- Born: January 8, 2001 (age 25) Montville, New Jersey, U.S.
- Education: Rutgers University (BA)
- Occupations: Television personality; podcaster;
- Years active: 2009–present
- Known for: The Real Housewives of New Jersey; Next Gen NYC; Special Forces: World's Toughest Test;
- Partner: Christian Carmichael (2020–present)
- Parents: Teresa Giudice (mother); Joe Giudice (father);
- Relatives: Melissa Gorga (aunt); Kathy Wakile (cousin once removed); ;

= Gia Giudice =

American TV personality (born 2001)

Gia Giudice (born January 8, 2001) is an American television personality and podcaster. The eldest daughter of television personality Teresa Giudice, she is best known for her appearances on Bravo's The Real Housewives of New Jersey and Next Gen NYC, as well as Fox's competition series Special Forces: World's Toughest Test.

== Early life and education ==
Gia Giudice was born to Teresa Giudice and Joe Giudice on January 8, 2001. She has three sisters: Gabriella, Milania, and Audriana.

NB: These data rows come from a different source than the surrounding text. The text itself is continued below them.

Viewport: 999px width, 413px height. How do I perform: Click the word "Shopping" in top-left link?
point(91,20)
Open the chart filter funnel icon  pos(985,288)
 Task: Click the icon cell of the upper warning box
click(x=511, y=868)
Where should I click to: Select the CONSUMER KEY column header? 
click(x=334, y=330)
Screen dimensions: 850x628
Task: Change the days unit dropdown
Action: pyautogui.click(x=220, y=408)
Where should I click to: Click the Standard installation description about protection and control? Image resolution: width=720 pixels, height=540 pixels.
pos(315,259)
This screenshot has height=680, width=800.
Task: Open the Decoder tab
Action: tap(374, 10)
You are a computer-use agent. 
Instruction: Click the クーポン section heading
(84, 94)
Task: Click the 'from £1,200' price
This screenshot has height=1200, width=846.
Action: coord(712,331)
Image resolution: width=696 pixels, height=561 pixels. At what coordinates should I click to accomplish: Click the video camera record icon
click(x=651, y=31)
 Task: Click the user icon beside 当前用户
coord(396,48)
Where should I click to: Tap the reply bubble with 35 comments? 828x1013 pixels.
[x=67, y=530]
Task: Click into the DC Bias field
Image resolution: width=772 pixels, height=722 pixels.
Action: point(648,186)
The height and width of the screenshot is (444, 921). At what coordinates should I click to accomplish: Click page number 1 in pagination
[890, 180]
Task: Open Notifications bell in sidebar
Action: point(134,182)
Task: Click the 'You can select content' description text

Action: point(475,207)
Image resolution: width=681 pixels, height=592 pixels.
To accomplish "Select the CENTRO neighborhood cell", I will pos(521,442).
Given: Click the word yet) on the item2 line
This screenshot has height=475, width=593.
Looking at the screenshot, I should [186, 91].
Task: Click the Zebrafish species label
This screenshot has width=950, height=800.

In 2014, both of Giudice's parents pled guilty to several counts of bankruptcy fraud, conspiracy to commit mail fraud/wire fraud as well as failure to file taxes. Her mother was sentenced to 11 months and returned home in 2015. Her father served 41 months, and upon his release from prison in 2019, he was deported to Italy later that year. Her parents divorced in 2020 after 20 years of marriage.

Her mother married Luis "Louie" Ruelas in 2022. Giudice lived with her parents and siblings until 2025, when she moved to an apartment in Jersey City.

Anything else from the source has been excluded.